The Center for Retirement Research at Boston College recently published a study that found in-service withdrawals (partial withdrawals and hardships) and cash-outs were the main reasons for leakage from 401(k) plans and IRAs. Leakage refers to the erosion of assets in retirement accounts—approximately 1.5% of retirement plan assets “leak” out every year. This can potentially lead to a reduction in total retirement assets of 20% to 25% over an employee’s working years. The phenomenon is the result of the gradual change in retirement funding vehicles over time from predominantly defined benefit plans to defined contribution plans and, in recent years, IRAs.
The impact of this 1.5% leakage is easier to grasp when the total dollar amount involved is known. The Investment Company Institute’s quarterly reports show the following numbers. Consider the total assets affected and the significance of that annual number.
401(k) plans have three main sources of leakage:
• In-service withdrawals: In-service encompasses one of two options: a hardship withdrawal or a withdrawal at age 59½. Hardships can be taken based on proof of an immediate financial need, but they are subject to an early 10% tax penalty (if applicable) on top of the required 20% federal tax and they force a participant to cease deferrals for six months.
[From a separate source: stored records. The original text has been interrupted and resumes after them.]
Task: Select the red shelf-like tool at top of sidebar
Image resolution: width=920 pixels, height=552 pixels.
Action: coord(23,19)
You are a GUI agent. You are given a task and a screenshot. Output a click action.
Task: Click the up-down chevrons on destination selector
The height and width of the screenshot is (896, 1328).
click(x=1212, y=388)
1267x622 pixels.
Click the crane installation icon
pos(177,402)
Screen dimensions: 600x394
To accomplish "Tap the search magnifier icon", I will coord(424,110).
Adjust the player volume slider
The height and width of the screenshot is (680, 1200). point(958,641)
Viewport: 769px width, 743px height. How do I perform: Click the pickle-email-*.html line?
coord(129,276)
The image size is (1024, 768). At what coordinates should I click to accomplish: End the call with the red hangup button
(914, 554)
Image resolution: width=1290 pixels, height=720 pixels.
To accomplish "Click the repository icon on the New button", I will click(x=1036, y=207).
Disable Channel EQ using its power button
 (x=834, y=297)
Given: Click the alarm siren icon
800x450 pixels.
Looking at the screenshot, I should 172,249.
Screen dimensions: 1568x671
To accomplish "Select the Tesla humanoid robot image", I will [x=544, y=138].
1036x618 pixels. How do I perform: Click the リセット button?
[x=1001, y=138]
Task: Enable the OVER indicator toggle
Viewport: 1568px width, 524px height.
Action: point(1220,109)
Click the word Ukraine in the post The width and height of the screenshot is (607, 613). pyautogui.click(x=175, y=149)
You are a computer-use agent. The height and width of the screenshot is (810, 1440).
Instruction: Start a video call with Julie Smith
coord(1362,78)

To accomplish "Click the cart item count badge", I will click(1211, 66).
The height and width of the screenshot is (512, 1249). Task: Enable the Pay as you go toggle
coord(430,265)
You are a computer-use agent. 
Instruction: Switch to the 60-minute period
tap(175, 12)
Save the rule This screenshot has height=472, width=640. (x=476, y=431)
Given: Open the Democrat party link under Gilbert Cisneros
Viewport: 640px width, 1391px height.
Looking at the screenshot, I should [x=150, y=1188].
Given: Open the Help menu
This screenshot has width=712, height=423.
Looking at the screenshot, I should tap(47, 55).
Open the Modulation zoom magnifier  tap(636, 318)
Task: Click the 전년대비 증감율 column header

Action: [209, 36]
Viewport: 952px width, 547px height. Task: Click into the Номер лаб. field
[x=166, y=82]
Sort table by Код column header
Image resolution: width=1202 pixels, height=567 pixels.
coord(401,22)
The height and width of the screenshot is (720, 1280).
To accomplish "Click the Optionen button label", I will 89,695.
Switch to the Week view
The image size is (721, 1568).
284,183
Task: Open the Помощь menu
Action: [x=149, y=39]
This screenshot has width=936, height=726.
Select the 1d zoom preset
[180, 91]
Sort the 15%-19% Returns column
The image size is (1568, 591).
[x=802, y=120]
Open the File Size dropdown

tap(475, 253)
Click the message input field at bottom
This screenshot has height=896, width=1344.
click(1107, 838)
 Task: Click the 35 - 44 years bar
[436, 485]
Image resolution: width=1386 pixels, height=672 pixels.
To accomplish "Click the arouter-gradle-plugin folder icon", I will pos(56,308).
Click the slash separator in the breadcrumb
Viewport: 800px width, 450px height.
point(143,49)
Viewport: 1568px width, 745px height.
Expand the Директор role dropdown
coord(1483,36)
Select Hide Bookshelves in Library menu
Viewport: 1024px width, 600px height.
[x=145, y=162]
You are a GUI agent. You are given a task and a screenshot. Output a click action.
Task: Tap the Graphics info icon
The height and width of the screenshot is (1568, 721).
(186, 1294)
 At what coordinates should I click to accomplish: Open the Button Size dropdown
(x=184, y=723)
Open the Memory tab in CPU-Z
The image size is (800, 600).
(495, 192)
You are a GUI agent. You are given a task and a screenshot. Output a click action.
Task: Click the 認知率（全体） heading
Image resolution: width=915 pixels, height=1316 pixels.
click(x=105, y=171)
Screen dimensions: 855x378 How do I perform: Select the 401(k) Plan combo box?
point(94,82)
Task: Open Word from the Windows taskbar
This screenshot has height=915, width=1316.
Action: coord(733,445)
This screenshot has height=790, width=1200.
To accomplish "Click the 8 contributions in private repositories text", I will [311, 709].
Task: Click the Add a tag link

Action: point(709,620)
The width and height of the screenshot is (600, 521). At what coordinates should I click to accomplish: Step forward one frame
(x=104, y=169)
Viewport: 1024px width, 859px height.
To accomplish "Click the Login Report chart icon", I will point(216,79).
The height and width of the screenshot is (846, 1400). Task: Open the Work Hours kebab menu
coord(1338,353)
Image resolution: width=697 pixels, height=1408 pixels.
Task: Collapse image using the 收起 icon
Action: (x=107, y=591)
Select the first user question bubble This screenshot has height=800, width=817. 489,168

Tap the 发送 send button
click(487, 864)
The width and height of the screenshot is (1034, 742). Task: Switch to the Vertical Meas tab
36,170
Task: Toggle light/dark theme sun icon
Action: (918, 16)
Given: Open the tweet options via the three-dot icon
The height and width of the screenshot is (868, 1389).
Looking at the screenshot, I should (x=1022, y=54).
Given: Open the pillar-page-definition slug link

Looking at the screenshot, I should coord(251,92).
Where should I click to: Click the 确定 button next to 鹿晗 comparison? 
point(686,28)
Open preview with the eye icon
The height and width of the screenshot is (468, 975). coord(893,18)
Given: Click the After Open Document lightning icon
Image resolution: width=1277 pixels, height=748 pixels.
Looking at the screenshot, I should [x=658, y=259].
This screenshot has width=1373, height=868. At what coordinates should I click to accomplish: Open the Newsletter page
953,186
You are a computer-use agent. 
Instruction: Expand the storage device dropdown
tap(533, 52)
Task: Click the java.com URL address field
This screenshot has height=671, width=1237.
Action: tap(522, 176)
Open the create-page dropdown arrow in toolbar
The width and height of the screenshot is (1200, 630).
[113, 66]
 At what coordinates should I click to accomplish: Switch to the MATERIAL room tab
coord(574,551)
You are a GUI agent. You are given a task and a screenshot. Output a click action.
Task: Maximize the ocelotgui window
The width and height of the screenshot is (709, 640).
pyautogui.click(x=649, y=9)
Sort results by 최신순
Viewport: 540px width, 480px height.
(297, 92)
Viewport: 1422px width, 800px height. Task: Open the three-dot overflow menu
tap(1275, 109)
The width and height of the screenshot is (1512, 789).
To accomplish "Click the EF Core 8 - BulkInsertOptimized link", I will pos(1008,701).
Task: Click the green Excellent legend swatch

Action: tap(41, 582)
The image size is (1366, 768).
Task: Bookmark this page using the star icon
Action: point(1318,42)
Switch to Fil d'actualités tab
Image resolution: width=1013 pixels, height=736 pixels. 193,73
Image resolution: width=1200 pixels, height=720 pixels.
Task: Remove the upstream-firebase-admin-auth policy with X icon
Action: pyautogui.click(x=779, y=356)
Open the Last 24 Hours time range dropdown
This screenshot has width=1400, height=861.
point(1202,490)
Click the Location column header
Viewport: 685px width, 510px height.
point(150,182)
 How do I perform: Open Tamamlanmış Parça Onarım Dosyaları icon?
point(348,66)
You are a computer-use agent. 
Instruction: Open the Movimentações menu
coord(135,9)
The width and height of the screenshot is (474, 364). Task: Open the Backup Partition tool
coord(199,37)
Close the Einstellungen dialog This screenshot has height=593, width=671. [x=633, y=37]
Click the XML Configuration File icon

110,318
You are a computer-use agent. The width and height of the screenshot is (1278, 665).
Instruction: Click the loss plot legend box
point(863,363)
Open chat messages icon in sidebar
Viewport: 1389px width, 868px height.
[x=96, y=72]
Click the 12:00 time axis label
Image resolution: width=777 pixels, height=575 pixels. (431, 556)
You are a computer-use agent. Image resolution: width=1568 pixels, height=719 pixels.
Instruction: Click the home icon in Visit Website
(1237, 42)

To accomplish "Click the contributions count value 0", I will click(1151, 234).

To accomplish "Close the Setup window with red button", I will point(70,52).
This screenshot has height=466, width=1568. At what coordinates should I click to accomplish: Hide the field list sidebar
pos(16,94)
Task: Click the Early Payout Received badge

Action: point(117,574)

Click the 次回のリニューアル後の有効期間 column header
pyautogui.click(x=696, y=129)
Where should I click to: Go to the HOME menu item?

Hardships also require participants to use up their loan resources first. By the time a participant is eligible for a hardship, the account has been severely depleted. In-service withdrawals allow an active employee who has reached the age of 59½ to remove funds from the account without the 10% penalty. These age 59½ withdrawals are on the rise and the leakage arises when the funds are not rolled over. It is estimated that only about 70% are, in fact, rolled into an IRA.
• Loans: Approximately 90% of actively working individuals enrolled in a retirement plan have access to some type of loan. While loans get a bad rap, they are not the leading offender in terms of leakage, but there is still some asset loss. If loans are repaid in a timely manner, the withdrawal is not taxed, but the employee no longer has the ability for gains on those assets during the repayment period. And while the participant has an obligation to repay, that does not always happen. When the loan has defaulted, it is deemed a distribution and is then subject to tax withholding.
• Cash-outs: Cash-outs are the act of automatically paying out terminated participants below a certain threshold; for balances of $1,000 or less, checks are cut, whereas balances between $1,000 and $5,000 require a rollover to an IRA. And while plan sponsors do have a say in the dollar threshold and the timetable for cash-outs, virtually every 401(k) plan has this rule.
Looking at defined contribution plans only, withdrawal activity has increased slightly over the last three years, while hardships have remained steady. These numbers may seem small, but they do not include IRAs, which are considerably harder to track. And because IRAs lack the same rules as defined contribution plans, estimates suggest the percentages are much higher.
The Federal Reserve’s 2013 Survey of Consumer Finance presented some scary results—workers between the ages of 55 and 64 had average assets of only $111,000. What’s more, assets in IRAs have surpassed assets in defined contribution plans. Looking at the numbers above for third quarter 2013 and 2014, IRAs consistently have 2.5% more in assets than defined contribution plans. IRAs can be risky for long-term retirement funding, if not used correctly, which is due to the lower levels of regulations and the lack of education and promotion to “keep assets in.” A recent Department of Labor report expands on this concern that rolling funds to IRAs puts the worker at the mercy of the investment advisor and asks whether all investment advisors take their fiduciary duties seriously or not. The report discusses what they call “conflicting advice” and estimates the leakage due to this is as high as 12% of an account balance.
There is hope. Some proposals that have been suggested include:
• Raise the age requirement for early withdrawal from 59½ to 62 to match the earliest Social Security retirement age
• Limit balances for in-service withdrawals to only employee contributions
• Tighten hardship rules even more and only allow hardships in case of “unpredictable events,” for both 401(k) plans and IRAs
• Remove cash-outs altogether (this will mostly likely be met with resistance from plan sponsors because small balances can be expensive and burdensome to administer)
Plan sponsors can make many of these adjustments to their individual plans, but these proposals are working to ensure that the goal of preparing workers for retirement stays in sight.